The Lesser Sunda Islands (LSI) comprise many small islands of two countries, Indonesia (the majority of the islands), and Timor Leste (comprising the eastern portion and a discrete north western enclave of Timor Island). In Indonesia, administratively, the LSI belong to three provinces: Bali, Nusa Tenggara Barat (comprising Lombok and Sumbawa Islands), and Nusa Tenggara Timur (comprising Sumba and Flores
Islands, and most of the western half of Timor Island). The LSI are among the least well investigated parts of Malesia for many families, including the Araceae, although in the past five years fieldwork in the LSI focusing on Araceae has been undertaken by the first and second authors. One aim of this fieldwork has been to establish a living research collection in the Bali Botanical Garden, an essential prerequisite for working on the aroid flora. From this so far three novelties from Sumbawa and Lombok have been identified (one species of Alocasia and two of Homalomena), all as yet undescribed, together with at least 10 new species records for Bali.
Alocasia comprises about 100 species of mainly understory herbs from humid evergreen tropical and subtropical forest in Asia and Australia (Boyce 2007, 2008; Hay 1998, 1999, 2000; Hay & Wise 1991; Kurniawan & Boyce 2011; Medecilo et al. 2007; Nauheimer et al. 2012). The latest monograph for Alocasia of West Malesia and Sulawesi is Hay (1998), since when several additional species have been described from Borneo (Hay 2000; Boyce 2007, 2008; Kurniawan & Boyce 2011). A recent phylogeny of Alocasia by Nauheimer et al. (2012) suggested several dispersal events leading to speciation in Malesia, and revealed that Alocasia and Leucocasia (formerly Colocasia) gigantea (Blume) Schott formed a lineage separate from the rest of the Colocasieae sensu Mayo et al. (1997).

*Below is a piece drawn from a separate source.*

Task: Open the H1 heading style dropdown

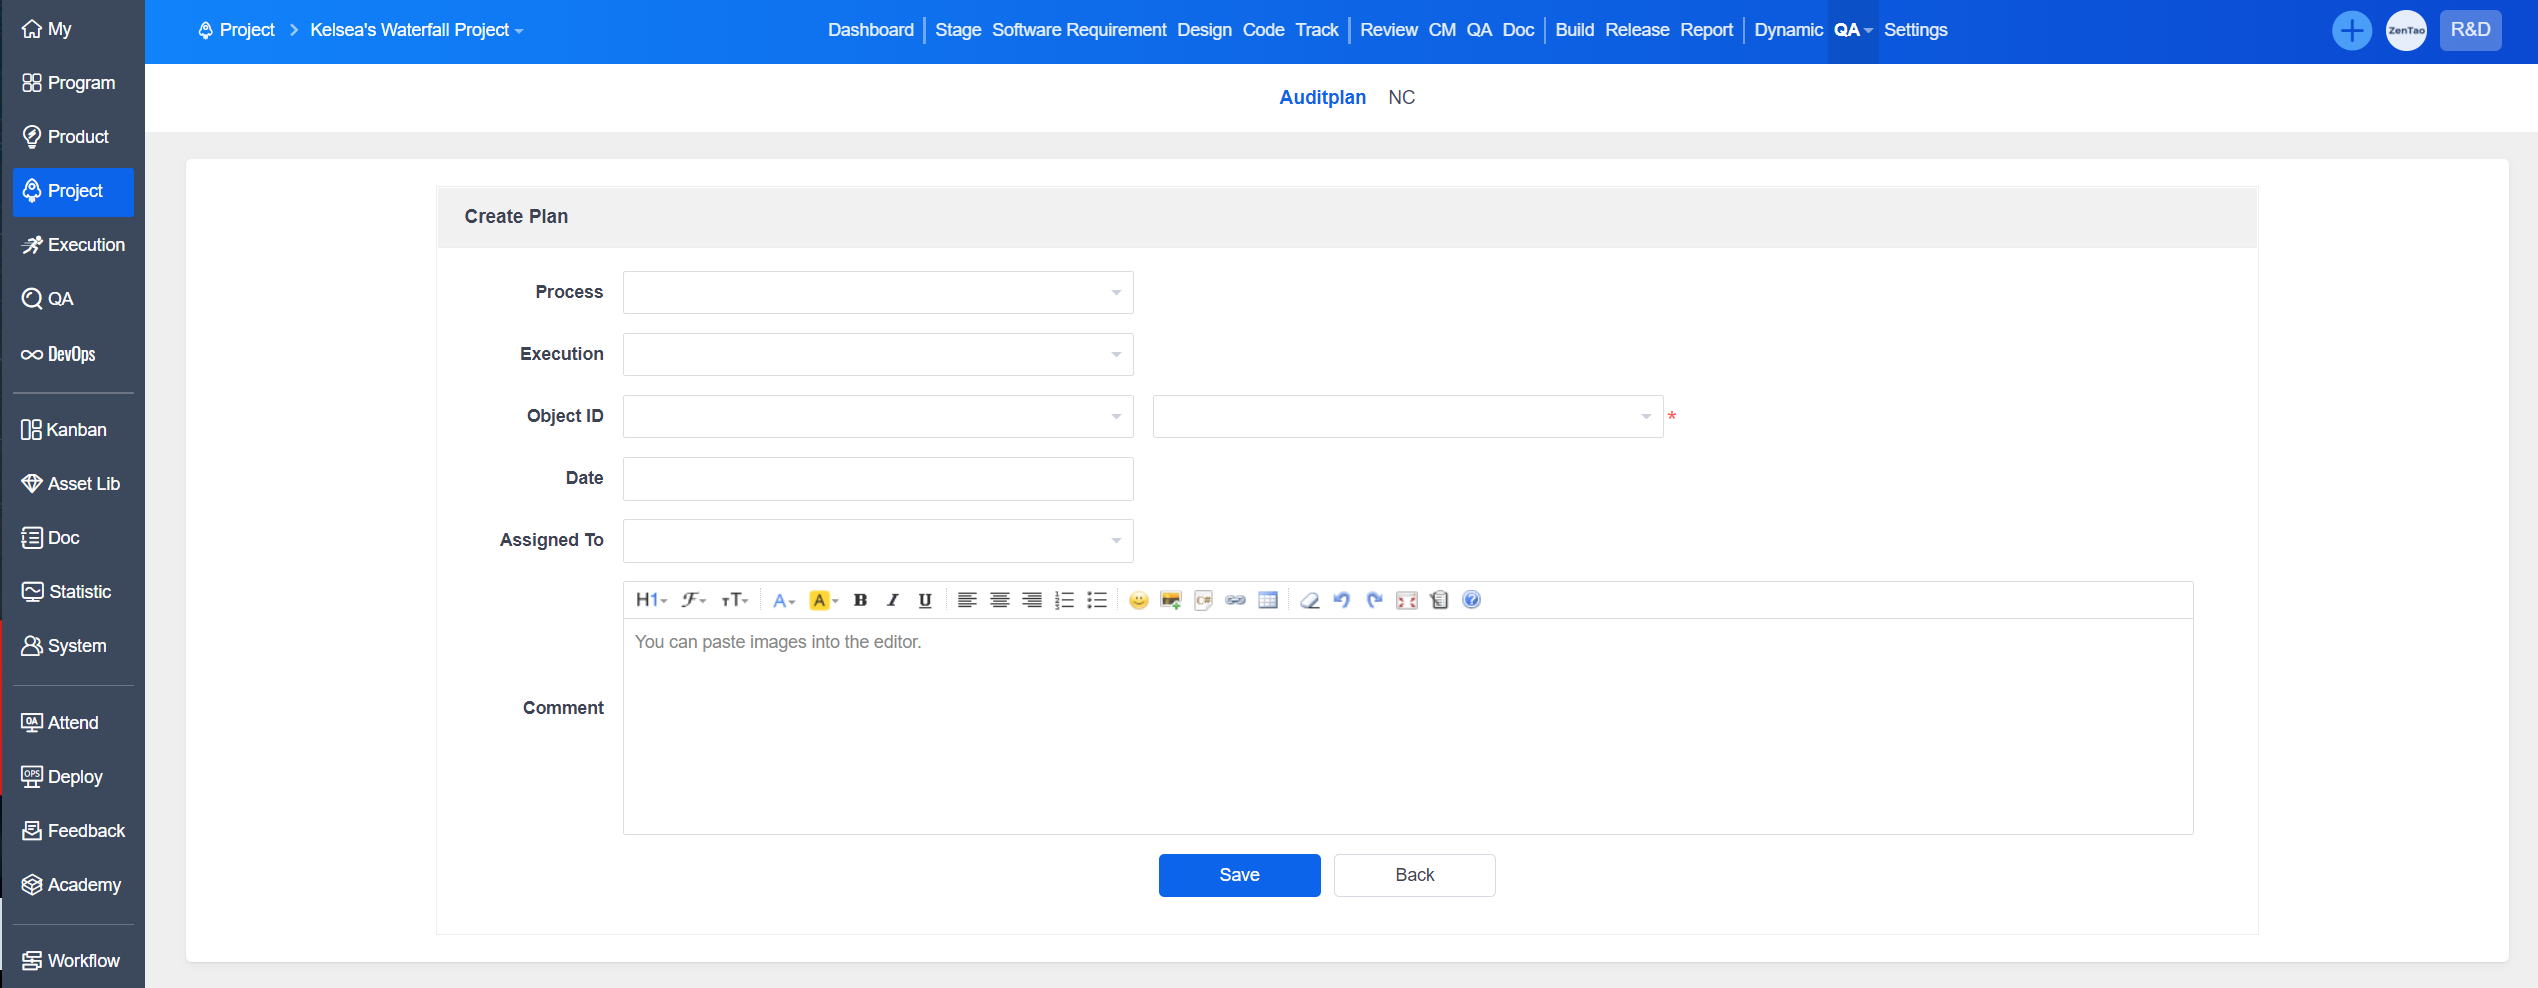Action: tap(650, 600)
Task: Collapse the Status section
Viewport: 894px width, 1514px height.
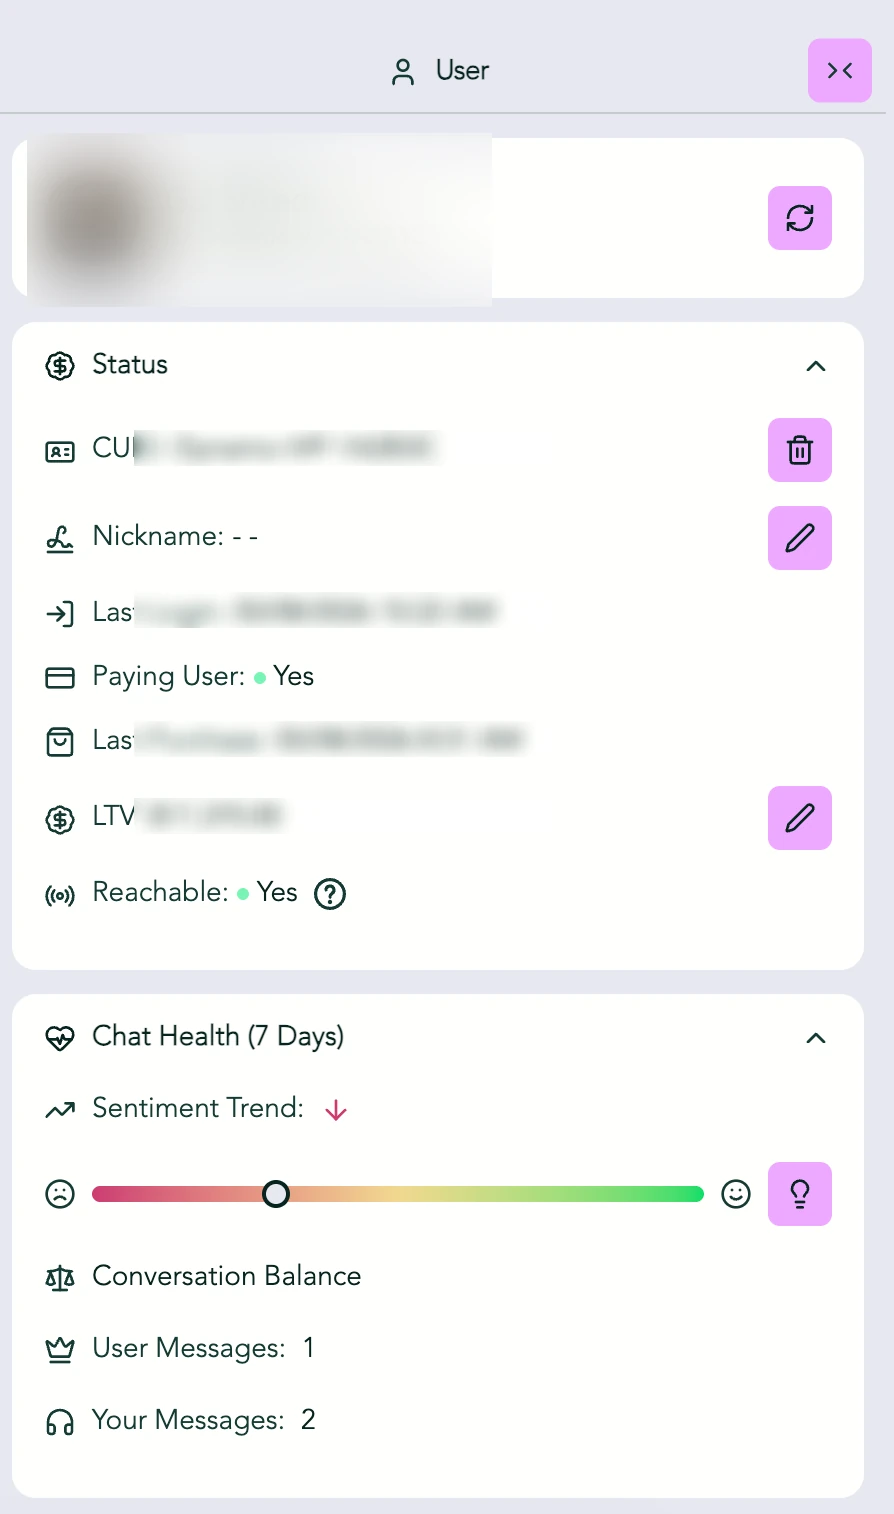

Hay (1998) records only one Alocasia species for the Lesser Sunda Islands, the widespread cultivated/feral and certainly non-indigenous A. macrorrhizos (L.) G.Don. Over the course of fieldwork on Bali and Lombok, plants of what are without doubt A. alba (Fig. 1) have been encountered in habitats well-away from possible human introduction, such that we are now confident that Alocasia alba is naturally occurring on these islands, representing a new distributional record for a species until now considered primarily a Javan species (Hay & Yuzammi 2000).